Work task: Please reproduce the entries below exactly from the line with "You are a GUI" through their last line, leaving out any pictures.

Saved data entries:

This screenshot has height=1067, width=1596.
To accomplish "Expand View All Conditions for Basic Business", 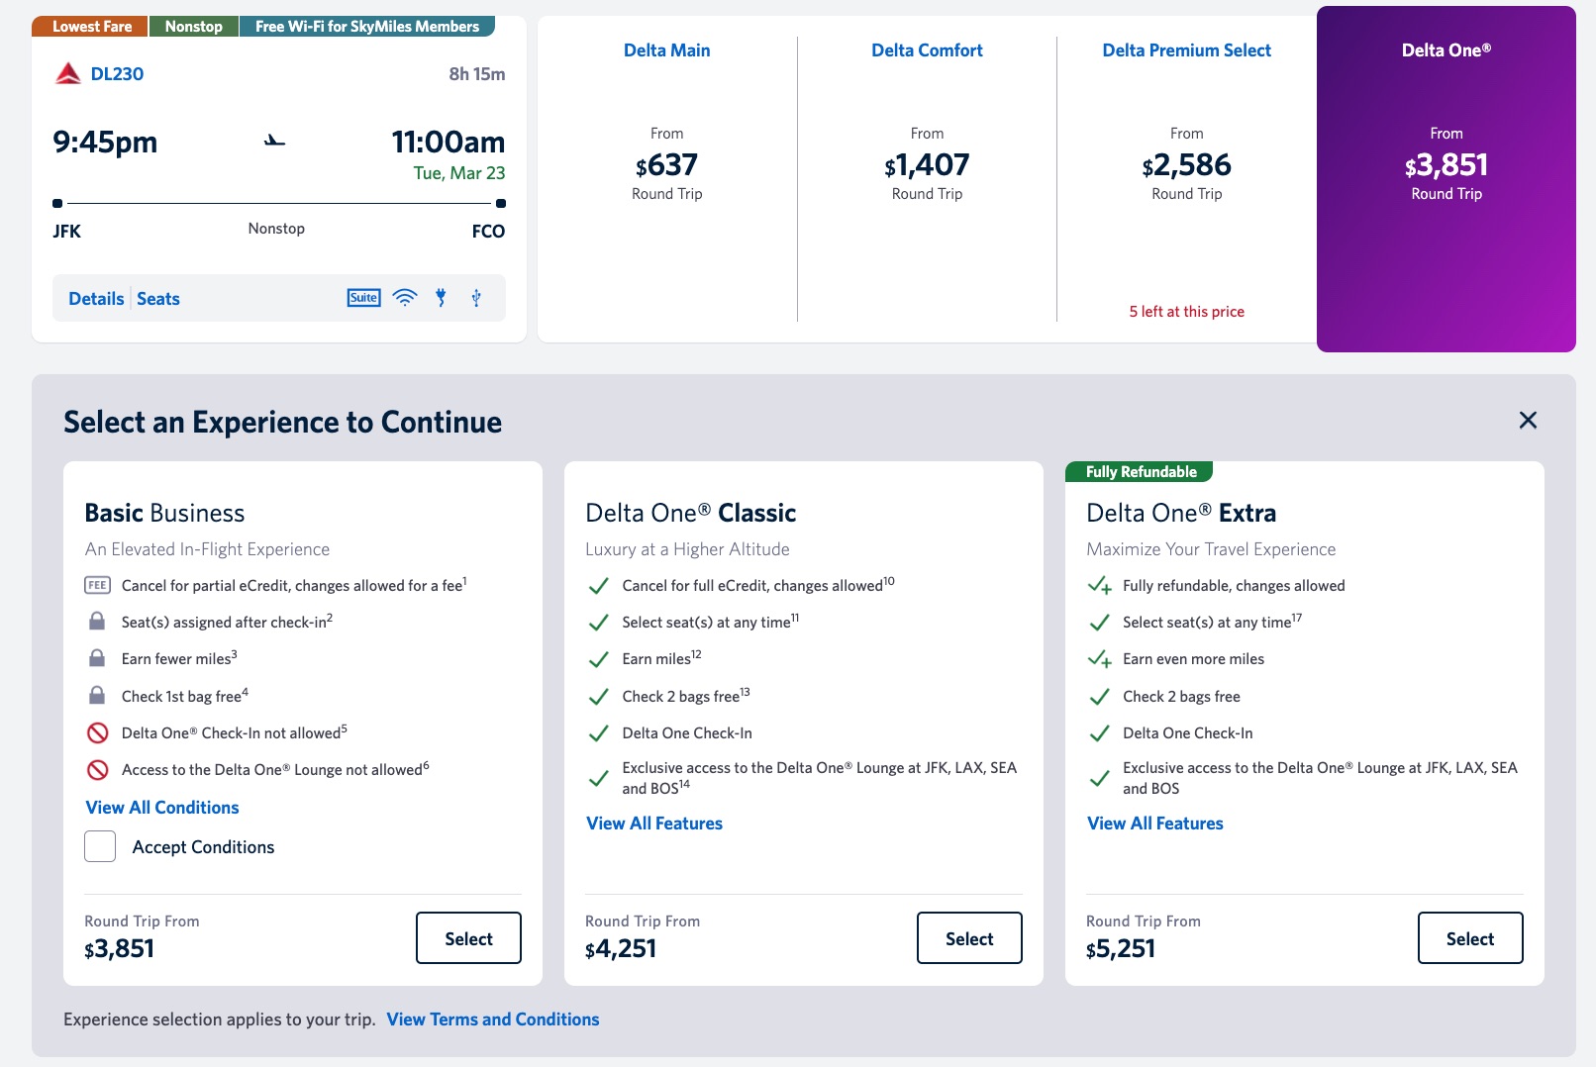I will click(x=162, y=808).
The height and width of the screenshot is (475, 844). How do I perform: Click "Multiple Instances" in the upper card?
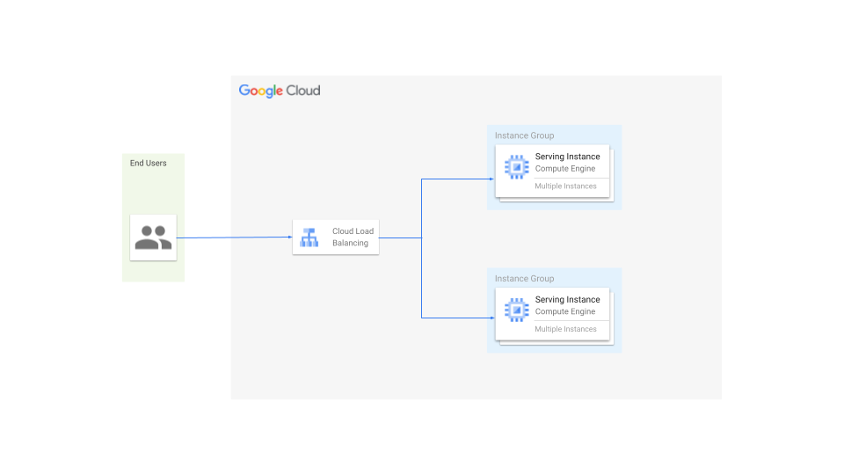point(565,186)
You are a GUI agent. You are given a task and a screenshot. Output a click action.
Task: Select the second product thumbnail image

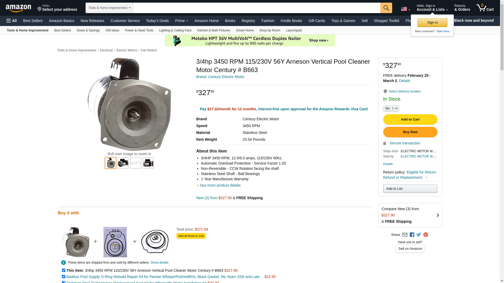point(123,163)
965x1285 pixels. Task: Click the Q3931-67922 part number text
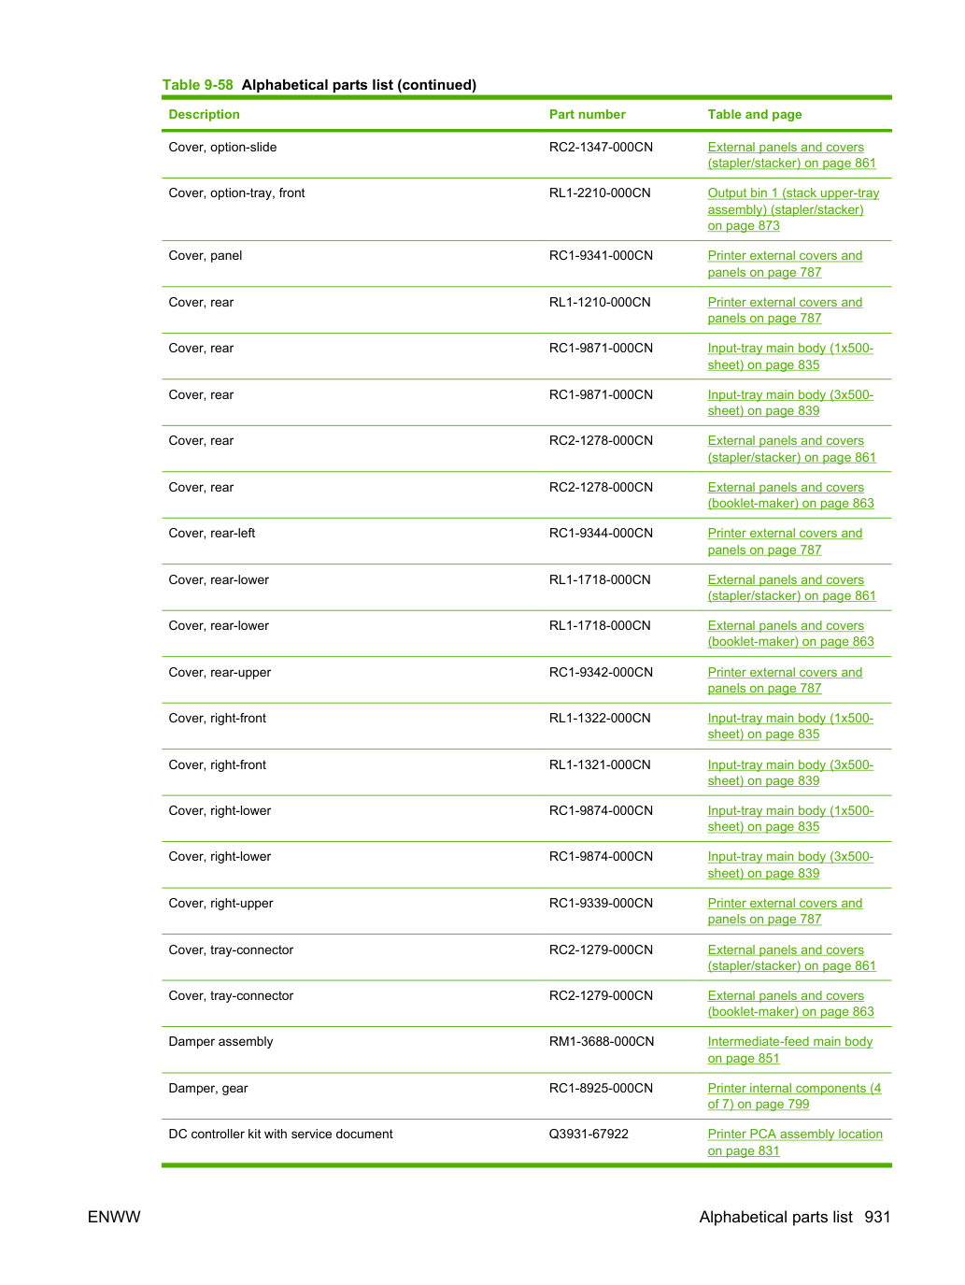pyautogui.click(x=589, y=1134)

Worked solution:
You are a GUI agent. You are given a task and a screenshot. Output a click action.
Task: Select the second product thumbnail image

point(123,163)
965x1285 pixels. Task: Click the Q3931-67922 part number text
pyautogui.click(x=589, y=1134)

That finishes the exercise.